Kathy Hodgkinson, dean of education at Liverpool Hope University College, said:

“It is something that providers have wanted for years. But it will mean the death of four-year BEd courses. I think that the announcement that the primary pilot will be for one year only could have a de-stabilising effect on recruitment on the PGCE primary courses for next year, 2001, because that recruitment cycle begins September 2000.”

Brian Woolnough, lecturer in science education at Oxford University’s department of educational studies, said: “I am sure the money will help but it will not solve theproblem. It is a move in the right direction, but without being nit-picking it isn’t very much. Police and nurses get considerably more and I suspect it won’t make anything like the difference we think, unlike the programme for subsidised housing which is a much more positive move.”

Graham Butt, head of secondary PGCE courses at University of Birmingham, said:

“It’s the pay structure that makes teaching an unattractive career choice for good graduates. The profession is going to need some fairly radical reshaping to change that and a one-year bonus of money is not going make it look any more attractive.”

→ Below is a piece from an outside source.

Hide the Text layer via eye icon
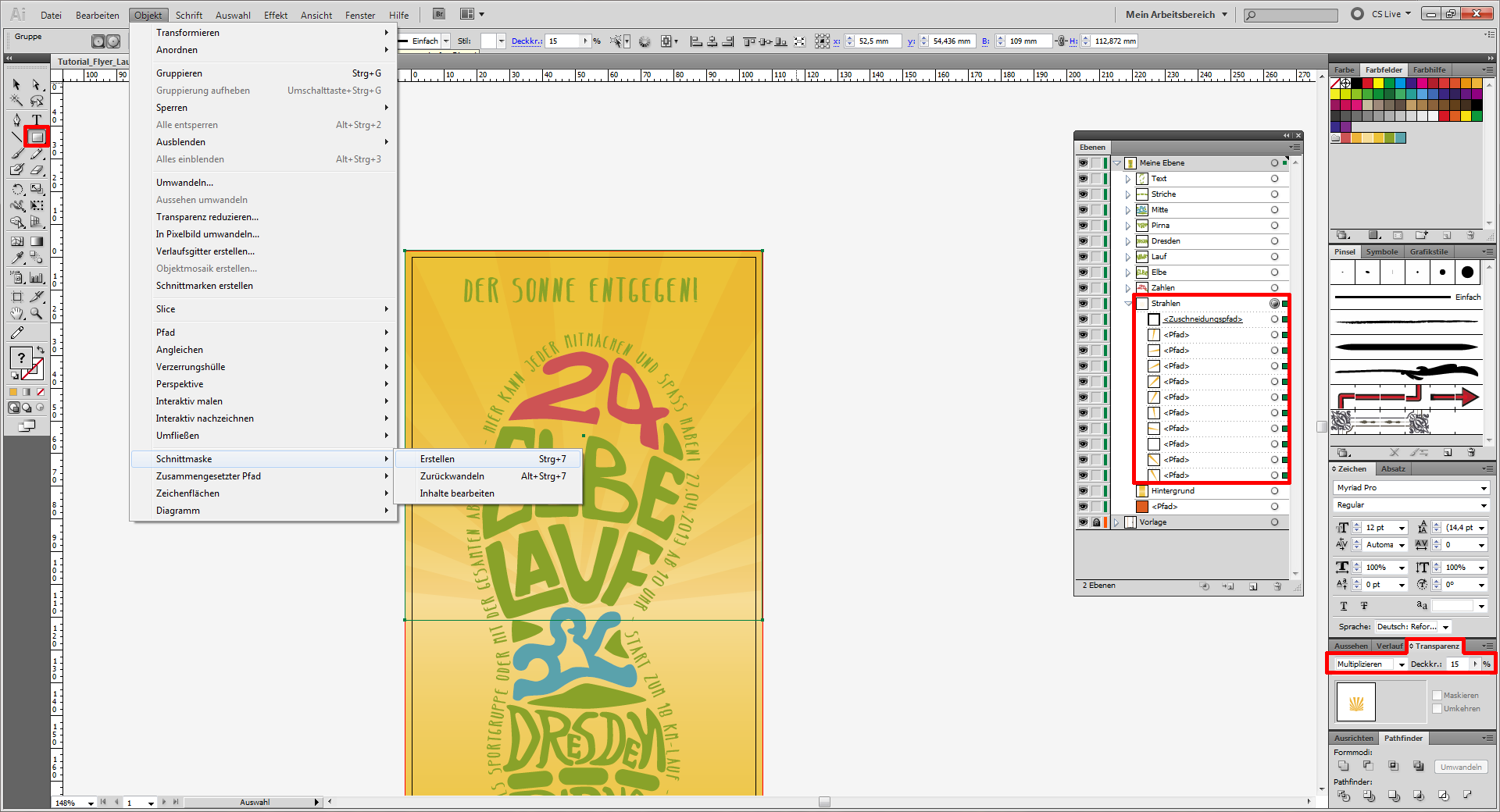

Barry Hobbs, co-ordinator of alternative routes into teaching at Bradford University, welcomed the training grant, but added: “If it is the Government’s intention to do away with the four-year undergraduate course then they need to be explicit about that instead of doing it through the back door. I think they need to make it clear if they want primary teachers to have a subject degree instead of a general teacher training education.”